Pictured: With an NIH grant, Shenglong Zhang will develop a tool to uncover the true sequence of an RNA.
Shenglong Zhang, Ph.D., associate professor of biological and chemical sciences, received a $676,946 National Institutes of Health R01 grant, with total funding estimated at $2,588,918 over the next four years, to develop a tool to uncover the true sequence of RNA.
Imagine a world where eyeglasses only allow the perception of four colors, despite the existence of a rich and diverse color spectrum. That is the challenge faced by scientists when deciphering RNA sequences. Present-day tools can only identify four nucleotides (A, C, G, and U) within an RNA sequence, yet there are numerous other components that remain undetected and unaccounted for.
Nucleotides (A, C, G, and U) are commonly recognized as the fundamental building blocks of RNA (ribonucleic acid). However, RNA molecules are not solely composed of these four nucleotides; each can carry modifications to its chemical structure or composition. An RNA sequence with all its diverse modifications constitutes the “true” information of the RNA. However, a true RNA sequence (the identity and location of each nucleotide building block—modified or not) within a full-length RNA remains a mystery due to lack of right tools to decipher all the building blocks in an RNA.
RNA plays diverse roles, but its main function is to create proteins by carrying genetic information during cell replication. It is also the primary genetic material for viruses. Modifications in an RNA’s nucleotides occur to perform these biological functions. Defects in RNA modifications account for more than 100 diseases, including breast cancer, type 2 diabetes, and obesity. By studying these modifications and defects, scientists may be able to understand and find treatments for these diseases.
What makes RNA modification studies especially complicated is that while more than 170 modifications have been discovered, not all nucleotide modifications are modified to 100 percent at their RNA sites. Determining the precise percentage of modification at a specific site further adds to the challenge in this field of research.
Numerous efforts have been made to map a select few known RNA modifications. However, as Zhang explains, these identification techniques depend on either a specific antibody, a unique chemical conversion resulting in a distinguishable base, or the employment of cutting-edge nanopore-based direct RNA sequencing methods. Therefore, these methods can analyze only one or a few modification types at a time.
Mass spectrometry (MS) is currently the only technique that can characterize all RNA modifications. “However, conventional MS methods lose information regarding the location and co-occurrence of modified nucleotides,” explains Zhang. “There is no existing technology that can sequence all modifications simultaneously to unfold true RNA sequences, particularly on a large scale.”
Complicating things further, they are not detectable using existing next-generation sequencing-based technologies because they require the conversion of RNA to complementary DNA that lacks any modification information. “These mapping methods are specific to each modification type and are primarily qualitative in nature,” says Zhang. “They typically identify sites in RNA where one specific modification can occur, but they do not indicate any quantitative information about the percentage of modifications that occur at that particular position”

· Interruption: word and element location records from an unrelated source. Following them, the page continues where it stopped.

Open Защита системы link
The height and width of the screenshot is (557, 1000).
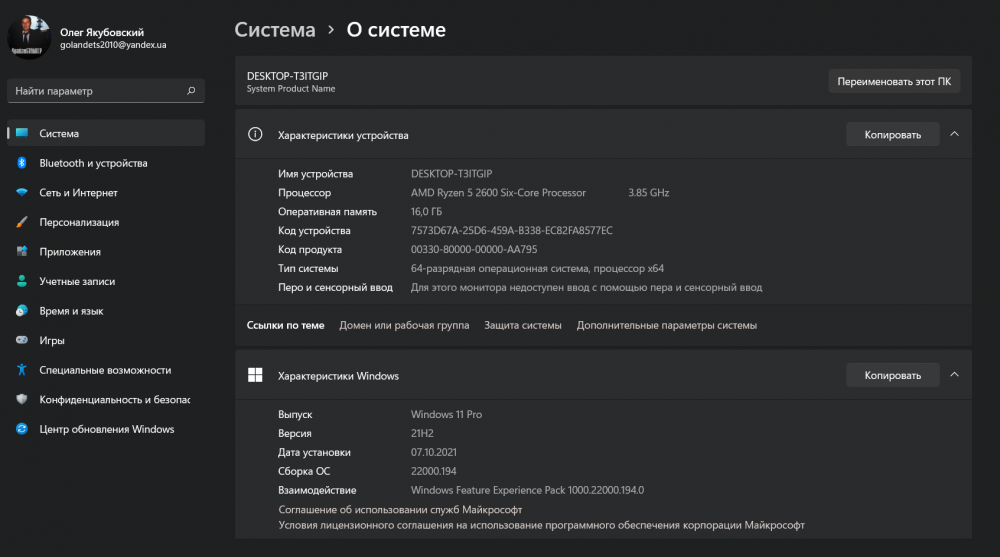523,325
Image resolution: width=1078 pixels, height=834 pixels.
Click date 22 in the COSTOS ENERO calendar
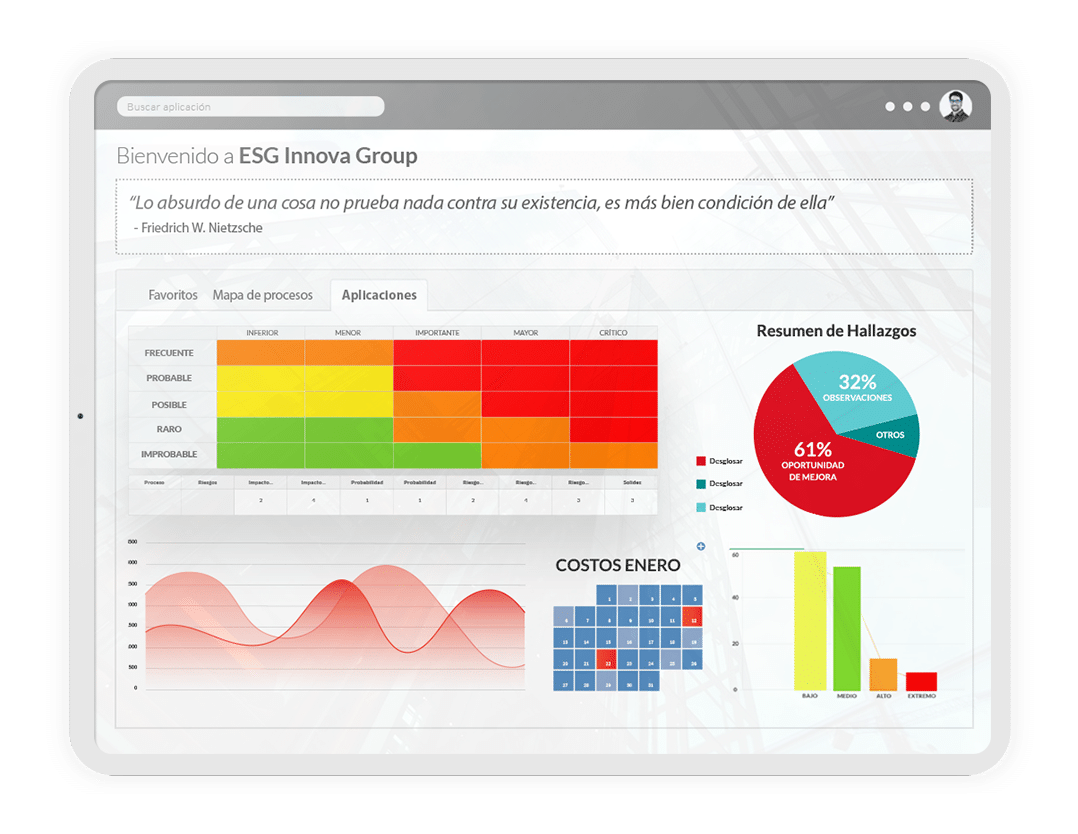click(607, 659)
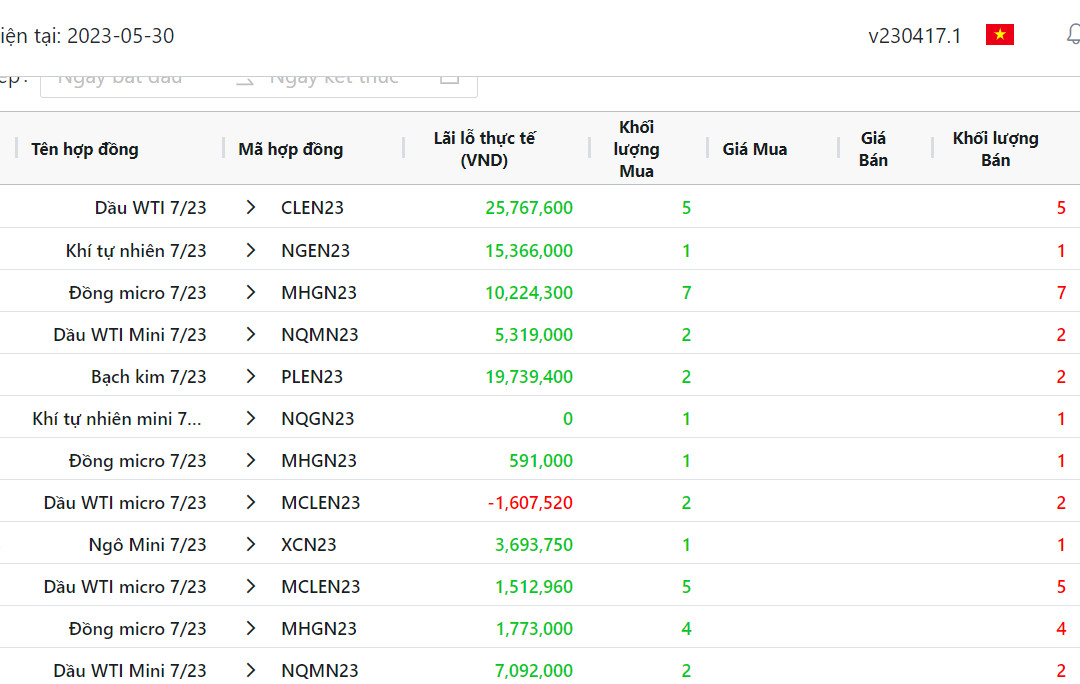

Associate Professor Computer Science Wenjia Li will work with Associate Professor of Biological and Chemical Sciences Shenglong Zhang to develop a new tool to discover the true make up of RNA.
Working with co-investigator Associate Professor of Computer Science Wenjia Li, Ph.D., Zhang aims to develop a new tool to discover the true make up of RNA. “With our method, we hope we can see not just four nucleotides (A, C, G, and U), but also all modifications comprehensively,” says Zhang.
Zhang and Li recently developed a series of novel next-generation mass spectrometry-based sequencing methods (NextGen MassSpec-Seq) that make it possible to sequence RNA without any input of prior sequence information and simultaneously provide precise quantification of RNA modifications.
Together with collaborators at Columbia University and University of Utah, they will now further develop Next Gen Mass Spec-Seq to sequence tRNAs (a small RNA molecule that plays a key role in protein synthesis) in different cellular and disease conditions. The goal is to expand the application to other RNA types beyond tRNAs for direct sequencing and quantitative map of all modifications comprehensively.
“Our tool aims to tackle a long-standing challenge of revealing ‘true’ RNA sequences, offering a transformative solution for studying RNA modifications,” says Zhang. “This advancement will foster a deeper understanding of functions of RNA modifications and their correlations to RNA-related diseases and pandemics.”
This grant is supported by the National Institutes of Health under Award Number 1R01HG012853-01. The content is solely the responsibility of the authors and does not necessarily represent the official views of the NIH.